Thank you for being the ideal old-fashioned boy. For always opening the door for me, for never letting me pay for anything, for never forgetting to write me letters back, for being genuine in all the most important ways. You were so different than any other person I had ever met -- you were quiet and reserved but looked as though you were the most confident person in the room. You walked like you didn’t have a care in the world. You walked as though you knew how great you were, when in reality you were the most humble man I had ever encountered.
You were sweet and unafraid to be open -- qualities that are hard to find at such a young age. You were generous and nurturing, in ways that I needed at that time in my life. You were everything that I needed since that first night when we met.
Thank you for being open. I am a very curious person. I ask so many questions and I ask them persistently. I want to know every part of someone, and considering that you were far shyer than I was it was probably not your favorite thing in the world having to answer every single thought that came across my intrusive mind. So thank you for letting me ask and thank you for always answering.
Thank you for loving me unconditionally. Thank you for always being there for me, even to this day. Thank you for allowing me days where I just vent about how angry or upset I am about random crap in my life. Thank you for letting me tell you when I'm mad at you. Thank you for the beautiful memories and for still allowing me to play a role in your life.
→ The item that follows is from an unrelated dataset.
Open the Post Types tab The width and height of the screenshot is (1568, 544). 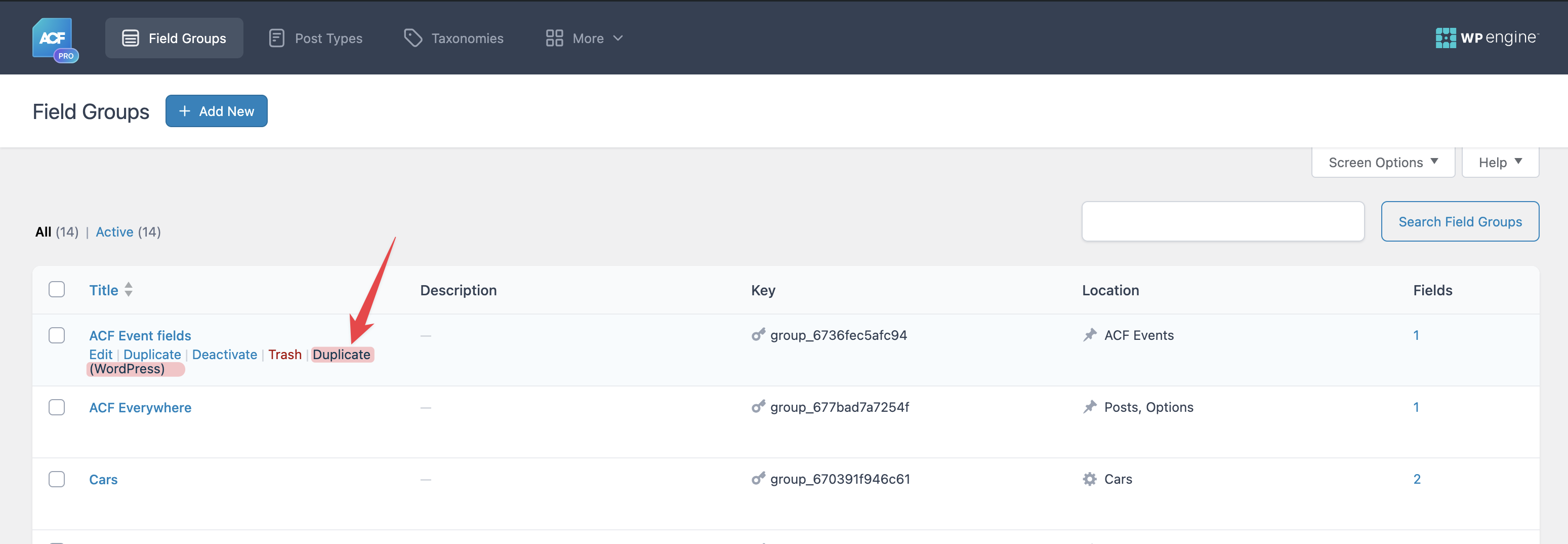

Thank you for being one of the best people I've ever met and for still making me feel like one of the most important people in your world (even if I'm not anymore).
Thank you for making me look at the world in a different way. You are one of those people who truly believes that everyone walks into your life for a reason. I was someone who wasn’t sure what to believe. Of course I thought about fate and karma, but I never considered and pondered the idea of everyone serving a purpose. Now I look at the world in a way I never imagined. Every stranger knows something that I don’t. I can learn something from every single person that I encounter.
Lastly, thank you for teaching me I was worth being loved. Thank you for showing me that I was capable of having something simple, pure and lovely. Thank you for caring for me and thank you for making such an effort to understand every single aspect of my incredibly complex personality. Thank you for making me laugh so hard I would cry. Thank you for listening to me rant about how much I love James Bay’s music or how I am watching "Gossip Girl" for the thousandth time. Thank you for letting me back into your life and forgiving me after I wasn’t the best version of myself. Thank you for being you. You were truly the best friend I had ever had and I'll never forget you for that. I could not be more happy and appreciative that you were my first love.